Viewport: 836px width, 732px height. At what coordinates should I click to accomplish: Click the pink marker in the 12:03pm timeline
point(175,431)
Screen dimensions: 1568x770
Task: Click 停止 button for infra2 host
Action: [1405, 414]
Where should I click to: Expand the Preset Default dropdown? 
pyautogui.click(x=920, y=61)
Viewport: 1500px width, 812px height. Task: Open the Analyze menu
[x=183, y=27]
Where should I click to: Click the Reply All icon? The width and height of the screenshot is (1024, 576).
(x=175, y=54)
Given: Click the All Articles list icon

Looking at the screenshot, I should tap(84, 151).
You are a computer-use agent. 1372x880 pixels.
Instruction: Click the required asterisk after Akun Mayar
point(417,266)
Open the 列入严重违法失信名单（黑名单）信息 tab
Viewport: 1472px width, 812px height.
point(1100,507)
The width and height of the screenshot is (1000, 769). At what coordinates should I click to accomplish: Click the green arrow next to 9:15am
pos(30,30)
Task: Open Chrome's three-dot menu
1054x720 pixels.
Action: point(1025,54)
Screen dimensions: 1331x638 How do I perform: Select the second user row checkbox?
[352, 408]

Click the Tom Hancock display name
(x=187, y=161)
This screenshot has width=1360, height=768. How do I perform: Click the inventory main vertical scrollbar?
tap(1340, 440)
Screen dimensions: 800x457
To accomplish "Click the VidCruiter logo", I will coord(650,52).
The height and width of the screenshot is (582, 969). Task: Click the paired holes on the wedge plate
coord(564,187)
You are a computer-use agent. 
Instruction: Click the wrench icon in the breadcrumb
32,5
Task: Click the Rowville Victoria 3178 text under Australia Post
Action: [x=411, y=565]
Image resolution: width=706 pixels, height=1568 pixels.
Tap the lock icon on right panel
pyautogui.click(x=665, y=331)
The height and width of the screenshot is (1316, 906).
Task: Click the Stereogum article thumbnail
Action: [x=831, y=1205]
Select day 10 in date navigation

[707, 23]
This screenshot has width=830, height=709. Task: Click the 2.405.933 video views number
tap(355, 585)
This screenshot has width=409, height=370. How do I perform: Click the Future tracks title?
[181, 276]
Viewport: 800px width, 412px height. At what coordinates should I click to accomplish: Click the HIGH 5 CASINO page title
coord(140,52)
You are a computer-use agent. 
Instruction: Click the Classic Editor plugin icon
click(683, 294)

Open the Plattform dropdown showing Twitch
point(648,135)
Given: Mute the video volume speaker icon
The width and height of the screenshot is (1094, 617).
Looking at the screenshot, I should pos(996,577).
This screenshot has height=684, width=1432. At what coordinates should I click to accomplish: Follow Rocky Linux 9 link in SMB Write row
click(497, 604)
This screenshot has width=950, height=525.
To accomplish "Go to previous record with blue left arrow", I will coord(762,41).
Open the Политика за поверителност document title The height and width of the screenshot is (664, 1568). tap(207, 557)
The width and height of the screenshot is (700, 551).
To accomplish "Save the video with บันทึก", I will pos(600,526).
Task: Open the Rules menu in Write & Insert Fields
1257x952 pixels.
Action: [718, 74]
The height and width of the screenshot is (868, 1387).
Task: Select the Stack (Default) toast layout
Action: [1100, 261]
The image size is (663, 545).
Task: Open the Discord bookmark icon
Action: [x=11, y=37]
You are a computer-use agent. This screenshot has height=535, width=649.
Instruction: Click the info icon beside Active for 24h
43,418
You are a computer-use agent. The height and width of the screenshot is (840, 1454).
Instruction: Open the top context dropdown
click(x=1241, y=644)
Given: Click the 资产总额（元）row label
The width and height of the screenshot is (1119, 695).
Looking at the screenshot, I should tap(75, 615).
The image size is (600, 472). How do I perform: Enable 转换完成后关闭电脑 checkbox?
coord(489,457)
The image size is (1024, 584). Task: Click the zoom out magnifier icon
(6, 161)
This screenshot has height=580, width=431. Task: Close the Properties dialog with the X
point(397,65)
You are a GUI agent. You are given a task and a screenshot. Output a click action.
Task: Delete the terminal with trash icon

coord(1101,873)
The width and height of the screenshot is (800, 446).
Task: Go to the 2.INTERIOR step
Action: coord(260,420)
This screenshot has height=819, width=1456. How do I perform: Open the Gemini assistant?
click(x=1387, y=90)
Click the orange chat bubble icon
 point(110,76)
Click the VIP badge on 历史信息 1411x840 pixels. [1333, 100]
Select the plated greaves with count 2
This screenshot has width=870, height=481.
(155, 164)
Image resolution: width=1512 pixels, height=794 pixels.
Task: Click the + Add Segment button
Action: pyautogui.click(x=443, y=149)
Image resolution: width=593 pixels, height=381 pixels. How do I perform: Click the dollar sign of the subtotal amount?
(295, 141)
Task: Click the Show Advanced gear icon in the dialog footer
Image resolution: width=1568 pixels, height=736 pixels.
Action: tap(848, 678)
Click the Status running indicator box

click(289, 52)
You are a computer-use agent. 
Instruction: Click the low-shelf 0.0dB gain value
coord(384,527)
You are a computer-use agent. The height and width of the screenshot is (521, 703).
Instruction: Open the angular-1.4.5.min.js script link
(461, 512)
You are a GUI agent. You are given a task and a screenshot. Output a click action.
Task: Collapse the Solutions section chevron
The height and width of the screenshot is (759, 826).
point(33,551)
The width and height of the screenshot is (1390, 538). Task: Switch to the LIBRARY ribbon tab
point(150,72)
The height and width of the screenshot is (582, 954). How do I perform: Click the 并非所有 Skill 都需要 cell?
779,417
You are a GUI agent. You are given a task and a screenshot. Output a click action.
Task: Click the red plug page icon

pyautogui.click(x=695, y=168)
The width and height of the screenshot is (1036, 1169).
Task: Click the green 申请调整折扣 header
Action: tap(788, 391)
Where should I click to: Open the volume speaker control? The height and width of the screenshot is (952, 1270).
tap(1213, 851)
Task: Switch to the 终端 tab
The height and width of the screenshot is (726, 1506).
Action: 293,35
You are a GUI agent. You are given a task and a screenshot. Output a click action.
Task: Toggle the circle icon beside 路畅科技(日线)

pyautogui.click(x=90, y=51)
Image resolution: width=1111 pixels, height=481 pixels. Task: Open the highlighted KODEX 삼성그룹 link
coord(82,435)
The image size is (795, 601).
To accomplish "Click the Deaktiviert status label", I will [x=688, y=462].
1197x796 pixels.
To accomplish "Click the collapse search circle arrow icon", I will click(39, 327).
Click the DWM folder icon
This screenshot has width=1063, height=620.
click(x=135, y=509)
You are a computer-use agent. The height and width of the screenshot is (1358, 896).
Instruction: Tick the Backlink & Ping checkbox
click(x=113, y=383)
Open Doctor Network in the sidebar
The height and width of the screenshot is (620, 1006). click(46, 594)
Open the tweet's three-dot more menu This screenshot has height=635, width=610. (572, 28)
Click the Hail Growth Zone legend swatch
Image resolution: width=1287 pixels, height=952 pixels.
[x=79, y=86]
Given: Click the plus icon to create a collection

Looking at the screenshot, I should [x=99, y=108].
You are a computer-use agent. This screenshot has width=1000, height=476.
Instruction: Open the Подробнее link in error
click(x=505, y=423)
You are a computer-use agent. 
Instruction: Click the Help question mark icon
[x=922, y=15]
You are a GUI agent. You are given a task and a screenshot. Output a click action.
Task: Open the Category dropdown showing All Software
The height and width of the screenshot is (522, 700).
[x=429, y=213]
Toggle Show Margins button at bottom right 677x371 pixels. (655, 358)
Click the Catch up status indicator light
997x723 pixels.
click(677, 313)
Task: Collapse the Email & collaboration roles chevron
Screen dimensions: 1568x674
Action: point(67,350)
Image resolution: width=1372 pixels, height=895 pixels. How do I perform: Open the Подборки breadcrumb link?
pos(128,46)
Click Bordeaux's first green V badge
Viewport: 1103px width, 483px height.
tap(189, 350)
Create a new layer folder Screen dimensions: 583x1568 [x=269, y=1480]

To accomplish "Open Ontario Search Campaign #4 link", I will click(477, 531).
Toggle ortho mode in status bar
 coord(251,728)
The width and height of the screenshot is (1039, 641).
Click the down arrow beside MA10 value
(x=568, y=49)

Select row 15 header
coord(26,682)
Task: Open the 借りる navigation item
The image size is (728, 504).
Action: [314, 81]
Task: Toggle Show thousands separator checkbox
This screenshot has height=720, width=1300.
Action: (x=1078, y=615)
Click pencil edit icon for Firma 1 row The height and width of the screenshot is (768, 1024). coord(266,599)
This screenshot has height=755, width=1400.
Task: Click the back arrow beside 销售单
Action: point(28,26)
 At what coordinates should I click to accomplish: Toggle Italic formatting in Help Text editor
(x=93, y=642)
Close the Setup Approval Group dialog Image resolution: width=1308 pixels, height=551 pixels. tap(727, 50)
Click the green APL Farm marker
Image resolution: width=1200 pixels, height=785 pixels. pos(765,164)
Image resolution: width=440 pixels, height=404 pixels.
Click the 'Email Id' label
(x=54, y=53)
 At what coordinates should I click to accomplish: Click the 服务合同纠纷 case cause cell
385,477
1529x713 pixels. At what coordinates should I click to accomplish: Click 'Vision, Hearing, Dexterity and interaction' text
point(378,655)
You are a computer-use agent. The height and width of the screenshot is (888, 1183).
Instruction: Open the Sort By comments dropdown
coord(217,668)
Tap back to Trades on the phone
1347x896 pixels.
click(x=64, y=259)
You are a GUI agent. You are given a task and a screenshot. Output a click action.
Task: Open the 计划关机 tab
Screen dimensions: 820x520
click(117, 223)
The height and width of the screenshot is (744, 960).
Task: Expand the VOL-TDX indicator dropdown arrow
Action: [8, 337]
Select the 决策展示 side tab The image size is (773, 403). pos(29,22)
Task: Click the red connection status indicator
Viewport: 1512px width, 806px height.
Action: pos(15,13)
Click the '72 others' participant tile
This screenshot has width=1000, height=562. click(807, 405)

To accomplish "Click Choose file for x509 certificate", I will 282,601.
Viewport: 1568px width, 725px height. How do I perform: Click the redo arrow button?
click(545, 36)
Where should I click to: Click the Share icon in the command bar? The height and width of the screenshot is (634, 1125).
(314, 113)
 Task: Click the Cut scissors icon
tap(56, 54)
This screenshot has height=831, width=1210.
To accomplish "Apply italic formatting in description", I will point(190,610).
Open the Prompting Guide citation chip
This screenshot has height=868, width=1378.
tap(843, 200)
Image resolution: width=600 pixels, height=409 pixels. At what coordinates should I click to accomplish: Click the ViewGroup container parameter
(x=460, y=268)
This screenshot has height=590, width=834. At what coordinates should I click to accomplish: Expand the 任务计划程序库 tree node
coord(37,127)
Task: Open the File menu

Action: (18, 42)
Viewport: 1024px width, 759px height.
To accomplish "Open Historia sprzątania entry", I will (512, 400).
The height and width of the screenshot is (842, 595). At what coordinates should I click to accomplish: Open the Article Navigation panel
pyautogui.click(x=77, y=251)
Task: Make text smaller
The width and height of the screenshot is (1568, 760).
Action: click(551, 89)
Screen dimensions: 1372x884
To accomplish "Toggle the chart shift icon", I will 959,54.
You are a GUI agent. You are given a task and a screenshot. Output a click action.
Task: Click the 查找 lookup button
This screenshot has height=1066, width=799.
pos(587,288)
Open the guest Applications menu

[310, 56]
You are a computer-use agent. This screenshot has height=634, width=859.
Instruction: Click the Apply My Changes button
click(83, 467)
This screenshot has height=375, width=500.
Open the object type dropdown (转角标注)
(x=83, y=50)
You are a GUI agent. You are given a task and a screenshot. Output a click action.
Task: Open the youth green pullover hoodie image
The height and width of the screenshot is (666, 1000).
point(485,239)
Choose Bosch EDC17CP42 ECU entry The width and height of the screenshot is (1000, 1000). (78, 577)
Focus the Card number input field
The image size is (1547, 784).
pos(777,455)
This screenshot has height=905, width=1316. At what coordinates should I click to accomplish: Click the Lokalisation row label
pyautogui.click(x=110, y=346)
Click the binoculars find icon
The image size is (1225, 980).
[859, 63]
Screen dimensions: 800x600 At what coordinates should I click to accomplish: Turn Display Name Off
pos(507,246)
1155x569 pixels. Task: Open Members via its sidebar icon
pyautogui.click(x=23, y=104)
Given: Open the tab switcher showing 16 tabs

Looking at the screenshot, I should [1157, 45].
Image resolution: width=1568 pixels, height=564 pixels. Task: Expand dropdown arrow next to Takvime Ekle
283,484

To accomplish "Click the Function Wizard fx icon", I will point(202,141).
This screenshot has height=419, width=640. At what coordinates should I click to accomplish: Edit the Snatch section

..............................

REQUIREMENTS:
List every line in the rows above that contains the string "size".

THE OUTPUT:
The image size is (663, 545).
The image size is (600, 472). How do I perform: Enable 转换完成后关闭电脑 checkbox?
The image size is (1024, 584). Task: Click the zoom out magnifier icon
The image size is (795, 601).
The image size is (728, 504).
Select the 决策展示 side tab The image size is (773, 403). pos(29,22)
The image size is (1547, 784).
The image size is (1225, 980).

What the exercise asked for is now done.